The woman smiled and said, “Oh, good,” her voice slightly accented. Almost … German? Did that make sense?
Wait.
He bolted upright in bed, and the woman who was not his grandmother hopped back a step.
“He’s awake,” she called, and leaned in to mop his forehead with a cool cloth.
Zak tried to push her away; she held him down with a gentle but strong pressure on his shoulder. “Not yet,” she said. “Soon. Let him look at you first.”
Zak looked around as best he could. He was in a small bedroom, on a comfortable bed, covers pulled up to his chest. There was nothing remarkable about the room. Except for the large sheet of thin, clear glass mounted to one wall and the sort of artificial light he was becoming accustomed to, it could have been a room back home, not on a parallel earth. Sunlight poured in through open curtains.
“How long have I been here?” His voice croaked and crackled. He swallowed with difficulty. The woman held out a cup with a built-in straw, and Zak sipped gratefully.
“Not long,” said a new voice. “Just long enough for me to fix your heart.”
* * *
Sure enough, Zak realized that his chest—which had been pounding arrhythmically when he’d finally collapsed—felt fine. At least, he assumed this was what fine felt like. He wouldn’t know, having had his heart condition his whole life.
The new voice belonged to a small man with wisps of gray hair; all of the lines and wrinkles the woman had avoided creased his chestnut complexion. He pulled a chair over to the side of the bed and sat down. The woman—Zak saw now that she wore an old-fashioned nurse’s uniform, but with a skirt that came down to her ankles—stepped back and stood nearby, hands clasped together.
“I’m Dr. White-eagle,” the man said
. “You can call me Edwin. Or you can call me Doc, which is what everyone ends up calling me. And I’m going to need to speak to your parents.”
Zak’s head spun. He was still only half-conscious, and without thinking, he rattled off his dad’s name, then started on Mom’s. Dr. White-eagle held up a hand and said, “I don’t need her name.” To the nurse, he said, “Hand me my Wonder Glass, my dear.”
The nurse fetched something from a nearby table. It had the surface area of a large cell phone, but only a fraction of the thickness, and was made out of a frosted, translucent substance. To Zak’s surprise, an Apple logo was etched into the back of it.
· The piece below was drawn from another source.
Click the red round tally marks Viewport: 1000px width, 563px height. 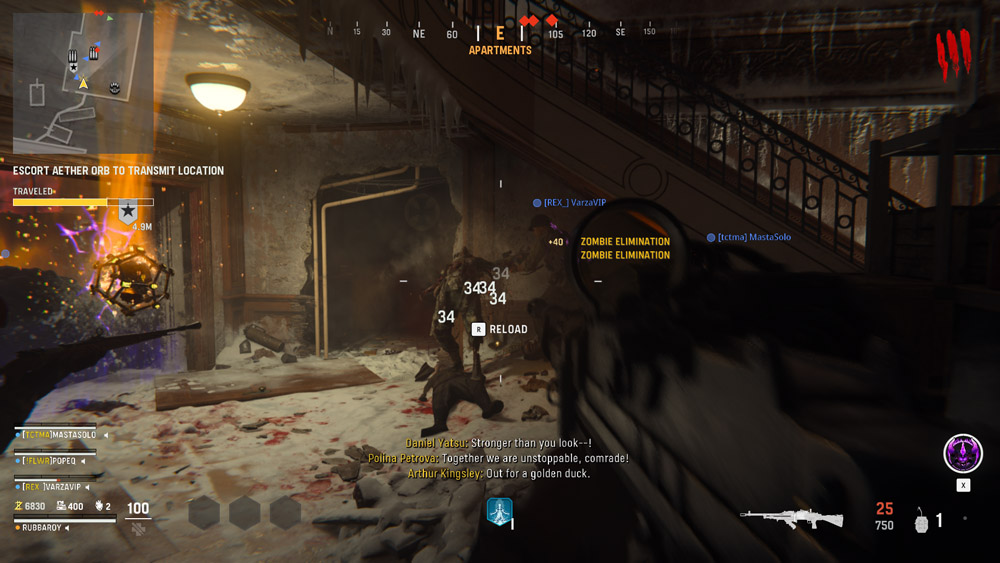(952, 53)

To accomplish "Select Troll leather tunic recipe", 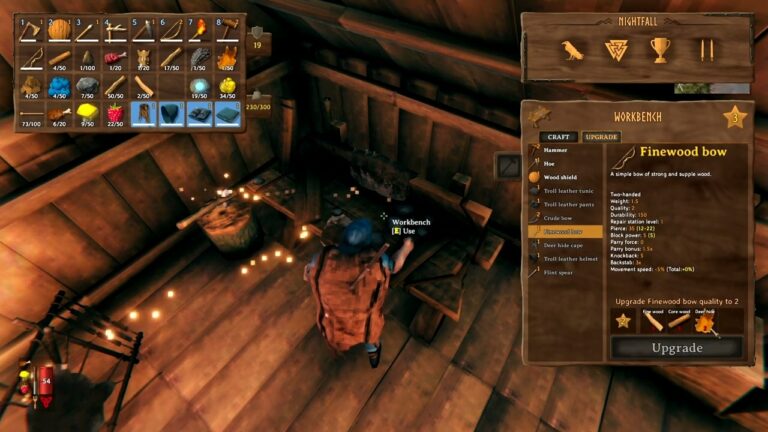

“Find Michael Killian,” Dr. White-eagle said, and the gadget responded with a chirpy, “Sure thing, Doc!”
“Where am I?” Zak asked.
“You’re in my home,” Dr. White-eagle said. “There was no time to get you to a hospital, so I had to help you with what I had at hand. Fortunately for you, you passed out on the doorstep of the one of the city’s premier heart doctors, albeit retired.” He smiled crookedly and nodded almost apologetically toward his nurse. “Still dabble, of course. Can’t keep an old sawbones away from the stethoscope.”
Fortunately … Zak didn’t think luck had anything to do with it. Godfrey had led him here deliberately.
“Four Michael Killians in the metro area,” the gadget piped up. “Here are addresses and recent photos.”
“This one looks like you,” the doctor grumbled, and tapped it. Zak realized—too late to stop him—that Dr. White-eagle was calling his dad. Or some version of his dad who lived in this universe.
A moment later, a familiar voice came out of the Wonder Glass.
“Hello?” said Dad.
For a moment, Zak expected his heart to jump. Or a lump to form in his throat. Tears. Something. But he surprised himself. The only reaction he had to his father’s voice was anger.